**WHAT IS ASKED:** Return the records word for word, starting at the line that contains "You are a GUI" and ending with the last line of the records, leaving out the pictures.

**INPUT FOR THIS TASK:**
"""

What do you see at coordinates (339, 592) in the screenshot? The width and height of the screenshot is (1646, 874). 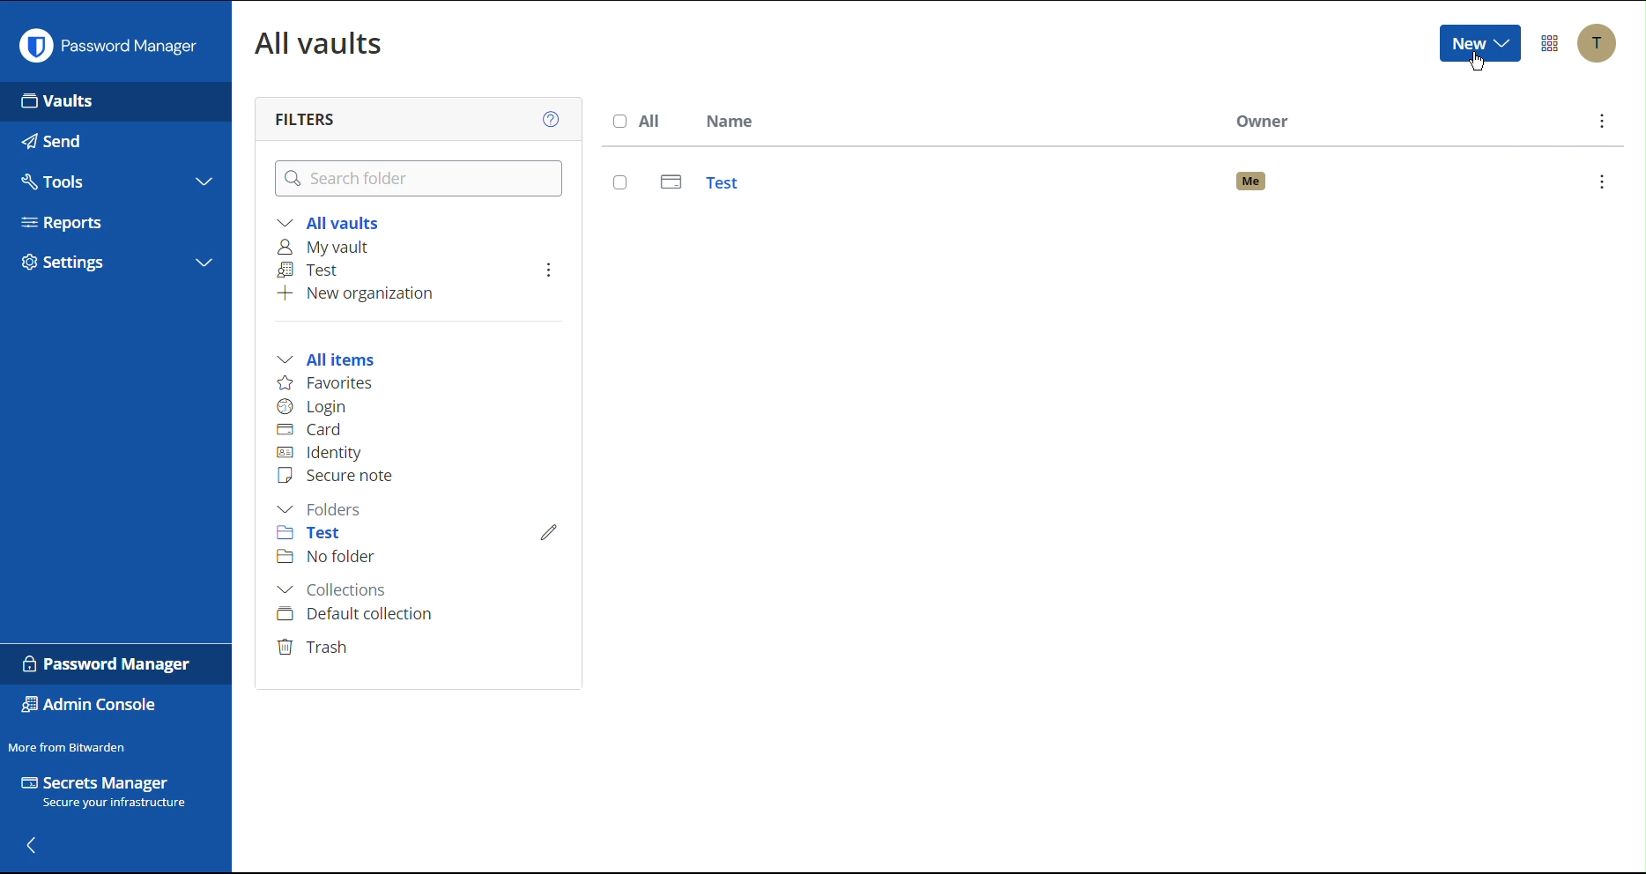 I see `Collections` at bounding box center [339, 592].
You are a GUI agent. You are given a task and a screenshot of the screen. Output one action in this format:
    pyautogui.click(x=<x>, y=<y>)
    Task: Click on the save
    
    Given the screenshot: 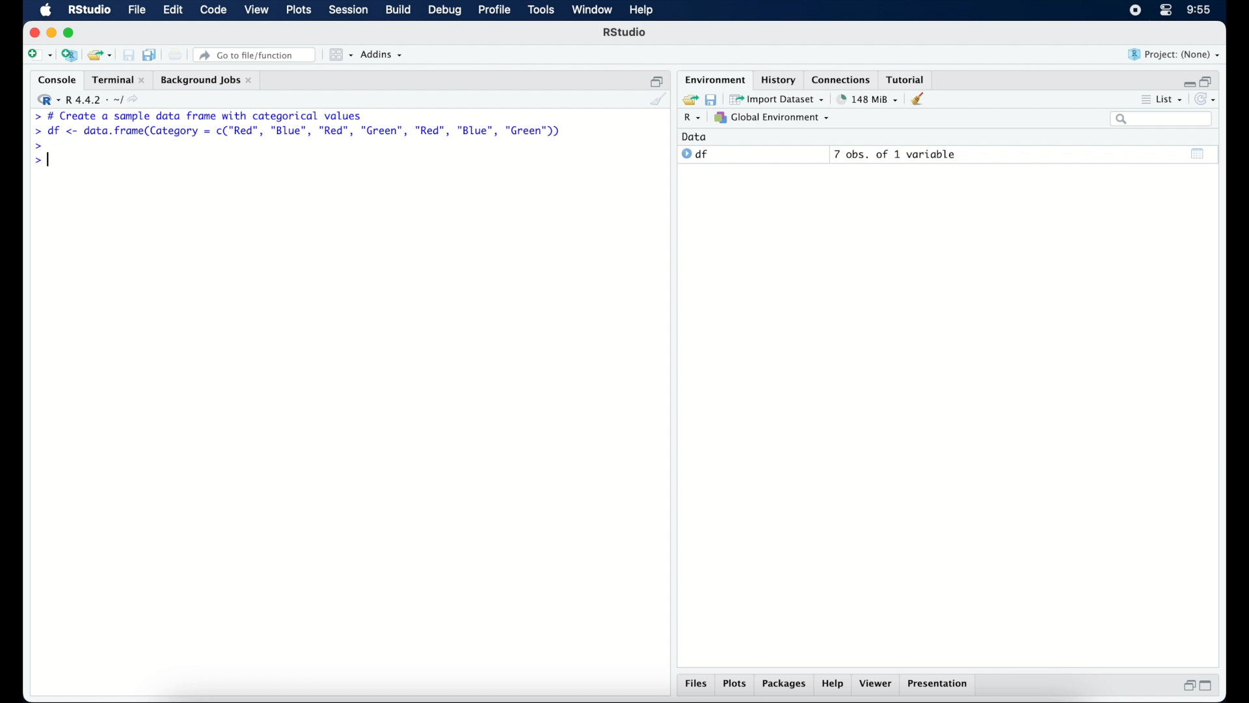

"""

**RESULT FOR THIS EXERCISE:**
You are a GUI agent. You are given a task and a screenshot of the screen. Output one action in this format:
    pyautogui.click(x=<x>, y=<y>)
    Task: Click on the save
    
    Given the screenshot: 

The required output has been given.